I walk to the bathroom to take my shower. As I'm getting out of the shower my cell phone rings. It's Sam!
"Hey Sam!!!"
"Hey Alex your in a good mood."
"Well..."
"What did you do with Elliot?"
"Okay well I came home from school and someone punches me, long story. Well Elliot brought me to the nurses." So I ended up telling Sam all about my day including the nasty email. "And then he just left and so I kinda well read his mind. He wanted to kiss me but he didn't know if he could or not. So I just looked into his eyes and stood on my tip toes and kissed him on the cheek." She's screaming into my ear now.
"Alex! Alex! Alex! Oh my gosh! Oh my gosh! I'm so happy for you!"
"Thanks. Umm I'm going to bed I'll talk to you tomorrow. Good night. Love you."
"Love you."
As I'm ending the call I walk over to put my phone in its charger, which just happens to be right by my bed. I flop down on my bed, cover myself in my blankets and try to fall asleep.

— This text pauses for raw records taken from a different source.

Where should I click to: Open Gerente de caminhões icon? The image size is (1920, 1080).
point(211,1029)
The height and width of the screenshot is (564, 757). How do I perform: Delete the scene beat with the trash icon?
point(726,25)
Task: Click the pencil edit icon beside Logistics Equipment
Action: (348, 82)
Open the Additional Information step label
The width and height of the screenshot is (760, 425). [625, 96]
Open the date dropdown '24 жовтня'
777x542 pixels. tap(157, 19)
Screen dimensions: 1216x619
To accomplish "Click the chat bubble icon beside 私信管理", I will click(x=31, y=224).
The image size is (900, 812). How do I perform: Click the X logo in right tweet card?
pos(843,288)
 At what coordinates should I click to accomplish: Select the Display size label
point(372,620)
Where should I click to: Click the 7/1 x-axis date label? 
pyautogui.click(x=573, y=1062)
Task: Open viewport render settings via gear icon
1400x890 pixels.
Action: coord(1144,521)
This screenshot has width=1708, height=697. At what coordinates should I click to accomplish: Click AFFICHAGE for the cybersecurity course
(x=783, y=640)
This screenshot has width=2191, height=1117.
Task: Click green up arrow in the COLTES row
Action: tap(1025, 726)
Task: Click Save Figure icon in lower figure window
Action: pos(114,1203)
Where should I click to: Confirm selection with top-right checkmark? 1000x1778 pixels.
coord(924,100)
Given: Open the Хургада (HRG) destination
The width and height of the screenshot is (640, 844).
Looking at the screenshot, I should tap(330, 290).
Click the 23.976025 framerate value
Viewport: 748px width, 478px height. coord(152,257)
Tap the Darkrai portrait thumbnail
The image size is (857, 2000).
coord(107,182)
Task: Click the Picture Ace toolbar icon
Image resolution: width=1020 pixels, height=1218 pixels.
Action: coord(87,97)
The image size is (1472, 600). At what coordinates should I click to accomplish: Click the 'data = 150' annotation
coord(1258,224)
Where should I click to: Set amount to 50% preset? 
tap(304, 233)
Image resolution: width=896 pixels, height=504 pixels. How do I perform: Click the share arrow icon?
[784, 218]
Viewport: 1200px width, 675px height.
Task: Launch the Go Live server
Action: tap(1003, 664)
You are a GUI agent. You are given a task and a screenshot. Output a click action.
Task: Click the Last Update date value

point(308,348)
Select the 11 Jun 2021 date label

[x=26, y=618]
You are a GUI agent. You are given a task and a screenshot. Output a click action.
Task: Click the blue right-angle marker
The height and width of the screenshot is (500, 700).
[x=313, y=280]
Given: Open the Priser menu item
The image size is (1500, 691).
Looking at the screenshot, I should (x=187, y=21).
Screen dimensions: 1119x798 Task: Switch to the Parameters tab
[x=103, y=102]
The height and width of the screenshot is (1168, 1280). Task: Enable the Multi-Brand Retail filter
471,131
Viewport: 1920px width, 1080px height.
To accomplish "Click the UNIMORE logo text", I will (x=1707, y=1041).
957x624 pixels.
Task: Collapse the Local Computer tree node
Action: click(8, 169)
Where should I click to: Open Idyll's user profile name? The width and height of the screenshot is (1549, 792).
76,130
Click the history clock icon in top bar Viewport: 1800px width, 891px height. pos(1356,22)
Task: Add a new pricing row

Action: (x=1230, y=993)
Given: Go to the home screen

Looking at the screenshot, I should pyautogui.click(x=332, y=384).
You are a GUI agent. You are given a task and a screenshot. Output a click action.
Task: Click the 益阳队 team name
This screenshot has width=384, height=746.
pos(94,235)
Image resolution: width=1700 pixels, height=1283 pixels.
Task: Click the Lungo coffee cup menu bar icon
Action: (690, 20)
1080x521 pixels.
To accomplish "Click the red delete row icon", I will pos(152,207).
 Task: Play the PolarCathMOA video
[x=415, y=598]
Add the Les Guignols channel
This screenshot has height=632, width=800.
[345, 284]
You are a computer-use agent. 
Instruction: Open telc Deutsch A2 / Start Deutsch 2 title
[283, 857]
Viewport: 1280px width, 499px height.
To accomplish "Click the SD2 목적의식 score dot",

Fifteen minutes later I'm still not asleep. This is not going to work. I get out of my bed and head downstairs to get a glass of water. I fill my cup up from the sink and take a sip. It tasted so good I decided to drink another cup. After two cups of water I put my glass in the sink and head back upstairs to my room.
I flop down onto my bed and try to fall asleep. I still can't fall asleep. This is so annoying. I hate it when I can't fall asleep. Ugh! It starts to rain outside. I look out my window as all the rain drops are falling down. All of them are unique. Some are big. Some at small. Some are fat. And some are tiny. They are just like snow flakes. No snow flakes are the same as another. Then I realize that's the same as people. Not one person in this world is the same as another. We are all unique.
Maybe tomorrow won't be as bad as today. Maybe I'm just over reacting. As I'm finishing my thought my mind shuts off for the night.